The Washington Post’s Michael Gerson has an excellent column eviscerating Donald Trump, who earlier this week announced he was running for the Republican presidential nomination. Mr. Gerson’s column follows another insightful commentary, this one by our own Jonathan Tobin, who offers observations about what a Trump candidacy might mean for the Republican Party.
I, too, worry Trump’s presence will damage the image of the Republican Party. I say that because Trump is a buffoon, a narcissist, and deeply unserious. Unfortunately his presence in the race – and especially on the debate stage, should he be invited to participate – will guarantee enormous attention. His idiocies have the potential to dominate the show, particularly since elements within the press will be eager to make him representative of the Republican Party. As Jonathan puts it, “The Todd Akin precedent here will apply in a way that it would not if Trump were merely a spectator to the presidential derby. If he’s in it, each one of his statements will be brandished by the left as a club to beat all conservatives, even if most want nothing to do with him.”
Which brings me to conservatives and Mr. Trump. In a piece published on Thursday, I argued
For some on the right – not all by any means, but some —substance, philosophy and governing achievements don’t matter all that much. What does matter to them is style – and the style they prefer is strident, angry, and apocalyptic.

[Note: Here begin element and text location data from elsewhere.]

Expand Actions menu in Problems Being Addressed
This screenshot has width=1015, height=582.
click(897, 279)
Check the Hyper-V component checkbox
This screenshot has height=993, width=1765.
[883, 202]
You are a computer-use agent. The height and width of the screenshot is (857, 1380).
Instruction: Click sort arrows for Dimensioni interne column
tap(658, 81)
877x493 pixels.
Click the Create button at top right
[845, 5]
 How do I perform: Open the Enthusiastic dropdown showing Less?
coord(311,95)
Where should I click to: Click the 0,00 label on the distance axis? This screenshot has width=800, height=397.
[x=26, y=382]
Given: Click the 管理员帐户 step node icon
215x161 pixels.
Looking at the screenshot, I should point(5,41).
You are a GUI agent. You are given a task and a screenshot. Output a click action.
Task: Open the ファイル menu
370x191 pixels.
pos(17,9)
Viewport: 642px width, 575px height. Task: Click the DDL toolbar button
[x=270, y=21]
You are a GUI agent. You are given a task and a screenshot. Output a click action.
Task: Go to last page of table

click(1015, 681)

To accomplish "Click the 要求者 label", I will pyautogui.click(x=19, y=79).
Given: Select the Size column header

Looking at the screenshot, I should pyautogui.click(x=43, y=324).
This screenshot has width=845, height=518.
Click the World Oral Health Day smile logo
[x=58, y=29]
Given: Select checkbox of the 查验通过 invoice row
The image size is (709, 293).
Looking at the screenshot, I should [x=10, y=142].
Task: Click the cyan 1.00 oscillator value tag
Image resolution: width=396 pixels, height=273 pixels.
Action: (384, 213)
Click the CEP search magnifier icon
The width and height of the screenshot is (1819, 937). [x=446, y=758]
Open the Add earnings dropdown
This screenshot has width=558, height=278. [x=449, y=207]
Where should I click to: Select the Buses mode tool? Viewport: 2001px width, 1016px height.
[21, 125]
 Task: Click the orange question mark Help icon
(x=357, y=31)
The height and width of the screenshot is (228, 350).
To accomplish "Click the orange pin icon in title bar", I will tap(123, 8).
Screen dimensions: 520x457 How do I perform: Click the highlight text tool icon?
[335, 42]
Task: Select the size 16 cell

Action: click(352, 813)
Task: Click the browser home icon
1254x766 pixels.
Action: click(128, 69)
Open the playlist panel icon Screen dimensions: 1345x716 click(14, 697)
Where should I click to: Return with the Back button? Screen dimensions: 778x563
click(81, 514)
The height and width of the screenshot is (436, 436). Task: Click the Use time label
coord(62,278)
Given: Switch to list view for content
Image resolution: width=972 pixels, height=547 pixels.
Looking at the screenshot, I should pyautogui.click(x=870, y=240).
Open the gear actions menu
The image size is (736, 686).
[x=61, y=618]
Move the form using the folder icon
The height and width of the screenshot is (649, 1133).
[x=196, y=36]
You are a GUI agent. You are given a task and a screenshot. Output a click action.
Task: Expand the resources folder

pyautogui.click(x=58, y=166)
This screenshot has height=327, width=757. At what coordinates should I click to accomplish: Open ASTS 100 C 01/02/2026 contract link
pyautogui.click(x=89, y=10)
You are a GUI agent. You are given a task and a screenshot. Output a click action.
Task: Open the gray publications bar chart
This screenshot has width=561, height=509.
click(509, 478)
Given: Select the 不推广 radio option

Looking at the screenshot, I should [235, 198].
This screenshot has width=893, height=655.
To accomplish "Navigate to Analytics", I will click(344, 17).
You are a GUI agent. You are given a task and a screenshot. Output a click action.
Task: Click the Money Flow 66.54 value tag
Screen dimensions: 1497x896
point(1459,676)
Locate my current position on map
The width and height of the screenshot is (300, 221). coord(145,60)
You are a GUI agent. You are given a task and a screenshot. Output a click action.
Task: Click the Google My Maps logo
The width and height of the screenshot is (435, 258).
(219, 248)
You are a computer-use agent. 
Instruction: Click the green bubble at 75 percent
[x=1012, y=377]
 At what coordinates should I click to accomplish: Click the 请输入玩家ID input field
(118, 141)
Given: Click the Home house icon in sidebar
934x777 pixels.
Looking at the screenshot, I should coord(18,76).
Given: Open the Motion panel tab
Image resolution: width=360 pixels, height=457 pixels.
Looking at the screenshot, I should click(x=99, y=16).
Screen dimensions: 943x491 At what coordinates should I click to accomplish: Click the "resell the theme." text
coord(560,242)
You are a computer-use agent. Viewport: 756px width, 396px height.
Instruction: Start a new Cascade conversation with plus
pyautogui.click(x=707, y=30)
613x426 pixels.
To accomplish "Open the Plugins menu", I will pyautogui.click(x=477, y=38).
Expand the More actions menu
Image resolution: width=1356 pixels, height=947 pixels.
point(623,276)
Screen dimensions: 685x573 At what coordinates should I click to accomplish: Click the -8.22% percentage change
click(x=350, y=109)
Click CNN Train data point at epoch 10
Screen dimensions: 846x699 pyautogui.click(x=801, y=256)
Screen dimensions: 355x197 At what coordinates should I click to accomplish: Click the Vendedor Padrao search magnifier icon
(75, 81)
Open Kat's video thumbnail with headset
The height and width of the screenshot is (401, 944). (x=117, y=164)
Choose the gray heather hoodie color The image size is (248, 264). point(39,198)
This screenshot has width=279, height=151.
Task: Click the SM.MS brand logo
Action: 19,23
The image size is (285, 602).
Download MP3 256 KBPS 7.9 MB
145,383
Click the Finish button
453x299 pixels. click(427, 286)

This point helps explain the appeal Trump has to some on the right. After all, Trump is hardly a conservative on the issues. In the past he’s advocated a single-payer health care system (which even ObamaCare didn’t give us), called for massive tax increases, favored abortion rights, and revealed himself to be hyper-protectionist. Today he attacks those who want to reform Social Security and Medicare, the main threats to our fiscal future. He was a registered Democrat from 2001 to 2008. As of 2011, he had given a majority of his $1.3 million political contributions to Democrats, including Harry Reid. If that wasn’t enough, Trump has a fondness for conspiracy theories, from linking autism to vaccinations to being America’s most prominent birther.
What, then, could possibly be the attraction of Trump to conservatives? For some, it seems, the attraction is found in the Trump style, which is precisely the concern. Mr. Trump’s announcement speech was rambling, vague, shallow, simplistic, insulting, ad hominem, and self-obsessed. He has no governing agenda and no governing philosophy; all he has is an attitude. And that attitude is crude and off-putting. Trump would be temperamentally and intellectually unqualified to run for the state legislature; running for president is ludicrous. But that’s where we are.
I’m not quite sure what the Republican Party and the conservative movement can do about Trump. If he polls well enough to be invited to participate in the debates, it’s hard to keep him out. Doing so might become a rallying point for him and his supporters. But here’s what I know they shouldn’t do, which is to be sympathetic towards him and his candidacy. Nor should they speak as if Trump has something to useful and constructive to offer. To say, as Fox’s Eric Bolling did, that Trump is “refreshing.” He isn’t.
Donald Trump is a stain on the Republican Party and conservatism, and leaders of the party shouldn’t be afraid to say so.